Tuesday 14 October 2014

Defining Critical Value Lists and Limits: How can labs balance efficiency and patient safety?


schmotzerAn interview with Christine Schmotzer, MD
Defining Critical Value Lists and Limits: How can labs balance efficiency and patient safety?
Defining, identifying, and rapidly communicating critical values is essential to the quality of care. But as the workload in clinical laboratories continues to increase and physicians face information overload, laboratories are forced to be more efficient without compromising patient safety. In this interview, Christine Schmotzer, MD, discusses how to design a critical value list and steps that labs can take to balance efficiency with patient safety. Schmotzer is the medical director of clinical chemistry at University Hospitals Case Medical Center and an assistant professor of pathology at Case Western Reserve University School of Medicine in Cleveland, Ohio.
Jaime Noguez, PhD, of the Patient Safety Focus editorial board conducted this interview.
Q What is the best strategy for establishing a critical value list and limits?
A Despite the importance of critical values in patient care and the emphasis on effective communication of these results in the past decade, there is no widely accepted guideline for defining which analytes should be on a critical value list and how the ­cutoffs should be assigned. Developing a critical value list remains at the discretion of each institution. In practice, a common group of tests—including glucose, potassium, hemoglobin, hematocrit, and platelets—appear on the critical value list of nearly every institution. The specific values for these commonly covered analytes, as well as other analytes that should be included beyond the common ones, vary considerably between institutions. The best strategy for your lab is to use all available data to guide your decision. This includes published literature, peer comparisons, local institutional data—especially the populations being served—and the local opinion and consensus of clinicians working at your institution.
Ideally, labs would use outcomes literature to determine cutoffs at which a specific analyte value becomes life-threatening if an intervention is not taken. But outcomes literature is limited, due in part to the challenges of obtaining broadly applicable data in varied patient populations. A number of surveys and institutional case studies have been published on this topic emphasizing the institutional variability of critical value lists/cutoffs and the lack of a well-defined mechanism for establishing them (1–4). The availability of these surveys and studies allows laboratories to compare their lists to others and provides insight into whether your institution is over or under-restrictive in critical value calling. Survey data should be transferred with caution as it may not be current, and may not be a suitable match to your patient population. 
Achieving Balance in Critical Value Policies
• Optimize critical value limits
• Remove tests that do not meet "life-threatening­" criteria
• Discontinue repeat calls for select analytes with previous criticals
• Discontinue calls to units where "critical" result is expected
• Include regular review of critical value ­policies and data in test utilization management committee meetings
Another approach to improving your critical value list is specific peer-to-peer comparisons. Peer comparison can enable a lab to select institutions with a similar patient mix and complexity of population which may lead to critical value lists that are more directly transferrable or comparable to your own institution. Peer comparison has been enabled in the last decade by widespread availability of current institutional critical value lists and cutoffs on the Internet (5–7). These are provided by national labs, university-based labs, and other hospital labs. In general, it is relatively easy to find a peer, either through the Internet or your professional network.

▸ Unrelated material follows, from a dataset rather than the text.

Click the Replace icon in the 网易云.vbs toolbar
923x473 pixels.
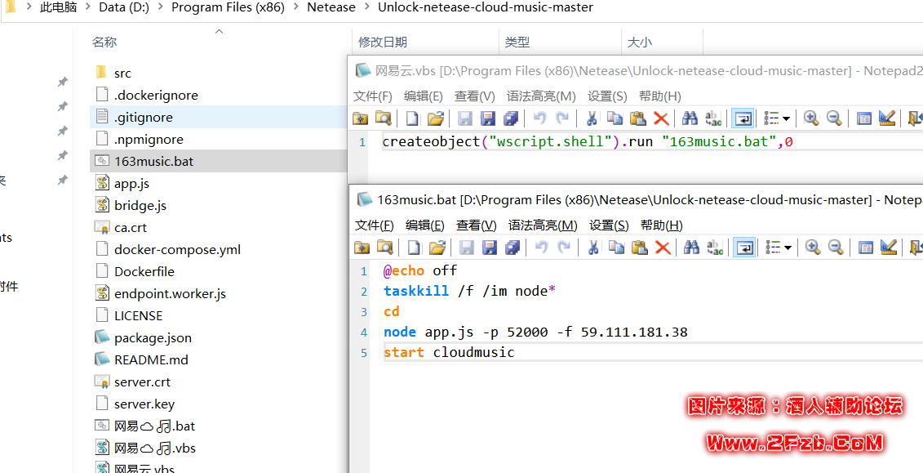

Regardless of your initial approach to data-gathering, developing a critical value list and cutoffs should include discussion among clinicians, nurses, laboratory directors, and staff representing various departments and specialties. It is in this setting that institution-specific practices and needs can be discussed and influence the critical value list. For example, if an institution performs all blood gases at the point-of-care rather than in a decentralized laboratory, it may not need pH or pO2 to be included on a critical value list. Without specific outcomes literature to guide decisions, institutional and personal experience can be solid guides to setting critical value cutoffs that best meet the needs and philosophy of an institution.
Q Are there any other factors that need to be considered when designing your critical value list?
A While literature review, peer comparisons, and consulting with your physicians are important, assessing your current state, including critical result distribution, call frequency, and reporting logistics can provide insight into opportunities for improving your critical call list and process. Determining the tests leading to the highest number of calls and the units receiving the most calls can lead to valuable insights. For example, we were surprised to find critical vancomycin levels were in our top 10 most called tests. Further exploration led to practice changes to enhance the relationship between time of draw and drug administration, as well as discussion on whether abnormal vancomycin levels met the definition of a critical—immediately life-threatening—value. An important but often overlooked factor in successful critical value policies and procedures is the capabilities of your laboratory information system (LIS) for helping you identify and flag critical results. Many LISs don't have the ability to assign unit-specific flags. For example, clinical consensus at your institution may show that the threshold for critically low potassium can be different for inpatients versus outpatients. If your LIS does not allow for different critical results based on inpatient or outpatient status, the critical result will likely be set at the most conservative cutoff.